■ Task requirements ■
Output all the data below verbatim.

■ Stored data ■

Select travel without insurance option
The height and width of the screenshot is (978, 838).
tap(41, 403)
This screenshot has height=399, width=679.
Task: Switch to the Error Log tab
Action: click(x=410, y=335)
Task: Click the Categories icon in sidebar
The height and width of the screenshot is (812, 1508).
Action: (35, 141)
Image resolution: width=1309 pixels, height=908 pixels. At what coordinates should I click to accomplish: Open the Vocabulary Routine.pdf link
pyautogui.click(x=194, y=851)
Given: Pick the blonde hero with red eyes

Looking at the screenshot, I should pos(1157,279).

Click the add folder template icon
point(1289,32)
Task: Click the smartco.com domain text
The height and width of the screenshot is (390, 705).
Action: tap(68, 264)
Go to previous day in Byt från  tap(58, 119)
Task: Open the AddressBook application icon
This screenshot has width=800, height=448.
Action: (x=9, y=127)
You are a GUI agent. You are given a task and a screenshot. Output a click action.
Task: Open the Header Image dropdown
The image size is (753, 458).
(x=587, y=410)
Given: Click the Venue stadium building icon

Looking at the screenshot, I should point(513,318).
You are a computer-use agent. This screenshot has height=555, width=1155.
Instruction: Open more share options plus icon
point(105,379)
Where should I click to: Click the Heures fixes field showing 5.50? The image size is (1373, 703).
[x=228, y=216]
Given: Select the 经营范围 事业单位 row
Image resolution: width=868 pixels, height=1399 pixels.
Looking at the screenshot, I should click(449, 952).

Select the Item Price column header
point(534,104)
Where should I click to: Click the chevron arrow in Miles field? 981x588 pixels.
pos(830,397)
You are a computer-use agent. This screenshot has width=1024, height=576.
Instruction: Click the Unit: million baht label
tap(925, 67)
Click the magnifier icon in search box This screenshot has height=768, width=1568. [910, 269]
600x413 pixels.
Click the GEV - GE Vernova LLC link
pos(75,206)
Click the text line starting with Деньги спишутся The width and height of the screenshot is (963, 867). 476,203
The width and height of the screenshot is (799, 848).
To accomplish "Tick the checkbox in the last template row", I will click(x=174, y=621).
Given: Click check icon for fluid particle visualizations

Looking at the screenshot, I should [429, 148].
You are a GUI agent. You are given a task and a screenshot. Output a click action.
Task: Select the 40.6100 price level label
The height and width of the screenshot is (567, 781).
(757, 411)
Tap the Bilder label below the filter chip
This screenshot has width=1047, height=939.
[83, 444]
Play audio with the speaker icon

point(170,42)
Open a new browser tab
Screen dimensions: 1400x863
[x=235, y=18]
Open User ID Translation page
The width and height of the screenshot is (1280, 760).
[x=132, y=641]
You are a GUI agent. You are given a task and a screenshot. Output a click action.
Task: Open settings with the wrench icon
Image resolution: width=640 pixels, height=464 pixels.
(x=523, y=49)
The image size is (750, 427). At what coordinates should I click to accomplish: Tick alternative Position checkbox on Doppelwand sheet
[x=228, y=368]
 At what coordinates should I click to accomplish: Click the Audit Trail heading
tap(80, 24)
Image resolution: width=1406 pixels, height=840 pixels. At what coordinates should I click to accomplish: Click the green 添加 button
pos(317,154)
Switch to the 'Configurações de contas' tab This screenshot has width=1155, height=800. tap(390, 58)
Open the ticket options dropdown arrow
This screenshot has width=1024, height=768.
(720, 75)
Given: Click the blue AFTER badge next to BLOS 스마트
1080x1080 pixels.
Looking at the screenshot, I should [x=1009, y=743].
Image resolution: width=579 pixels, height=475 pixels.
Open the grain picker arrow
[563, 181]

■ Answer section ■
Select travel without insurance option
The height and width of the screenshot is (978, 838).
tap(41, 403)
This screenshot has height=399, width=679.
Task: Switch to the Error Log tab
Action: click(x=410, y=335)
Task: Click the Categories icon in sidebar
The height and width of the screenshot is (812, 1508).
Action: (35, 141)
Image resolution: width=1309 pixels, height=908 pixels. At what coordinates should I click to accomplish: Open the Vocabulary Routine.pdf link
pyautogui.click(x=194, y=851)
Given: Pick the blonde hero with red eyes

Looking at the screenshot, I should pos(1157,279).

Click the add folder template icon
point(1289,32)
Task: Click the smartco.com domain text
The height and width of the screenshot is (390, 705).
Action: tap(68, 264)
Go to previous day in Byt från  tap(58, 119)
Task: Open the AddressBook application icon
This screenshot has width=800, height=448.
Action: (x=9, y=127)
You are a GUI agent. You are given a task and a screenshot. Output a click action.
Task: Open the Header Image dropdown
The image size is (753, 458).
(x=587, y=410)
Given: Click the Venue stadium building icon

Looking at the screenshot, I should point(513,318).
You are a computer-use agent. This screenshot has height=555, width=1155.
Instruction: Open more share options plus icon
point(105,379)
Where should I click to: Click the Heures fixes field showing 5.50? The image size is (1373, 703).
[x=228, y=216]
Given: Select the 经营范围 事业单位 row
Image resolution: width=868 pixels, height=1399 pixels.
Looking at the screenshot, I should click(449, 952).

Select the Item Price column header
point(534,104)
Where should I click to: Click the chevron arrow in Miles field? 981x588 pixels.
pos(830,397)
You are a computer-use agent. This screenshot has width=1024, height=576.
Instruction: Click the Unit: million baht label
tap(925, 67)
Click the magnifier icon in search box This screenshot has height=768, width=1568. [910, 269]
600x413 pixels.
Click the GEV - GE Vernova LLC link
pos(75,206)
Click the text line starting with Деньги спишутся The width and height of the screenshot is (963, 867). 476,203
The width and height of the screenshot is (799, 848).
To accomplish "Tick the checkbox in the last template row", I will click(x=174, y=621).
Given: Click check icon for fluid particle visualizations

Looking at the screenshot, I should [429, 148].
You are a GUI agent. You are given a task and a screenshot. Output a click action.
Task: Select the 40.6100 price level label
The height and width of the screenshot is (567, 781).
(757, 411)
Tap the Bilder label below the filter chip
This screenshot has width=1047, height=939.
[83, 444]
Play audio with the speaker icon

point(170,42)
Open a new browser tab
Screen dimensions: 1400x863
[x=235, y=18]
Open User ID Translation page
The width and height of the screenshot is (1280, 760).
[x=132, y=641]
You are a GUI agent. You are given a task and a screenshot. Output a click action.
Task: Open settings with the wrench icon
Image resolution: width=640 pixels, height=464 pixels.
(x=523, y=49)
The image size is (750, 427). At what coordinates should I click to accomplish: Tick alternative Position checkbox on Doppelwand sheet
[x=228, y=368]
 At what coordinates should I click to accomplish: Click the Audit Trail heading
tap(80, 24)
Image resolution: width=1406 pixels, height=840 pixels. At what coordinates should I click to accomplish: Click the green 添加 button
pos(317,154)
Switch to the 'Configurações de contas' tab This screenshot has width=1155, height=800. tap(390, 58)
Open the ticket options dropdown arrow
This screenshot has width=1024, height=768.
(720, 75)
Given: Click the blue AFTER badge next to BLOS 스마트
1080x1080 pixels.
Looking at the screenshot, I should [x=1009, y=743].
Image resolution: width=579 pixels, height=475 pixels.
Open the grain picker arrow
[563, 181]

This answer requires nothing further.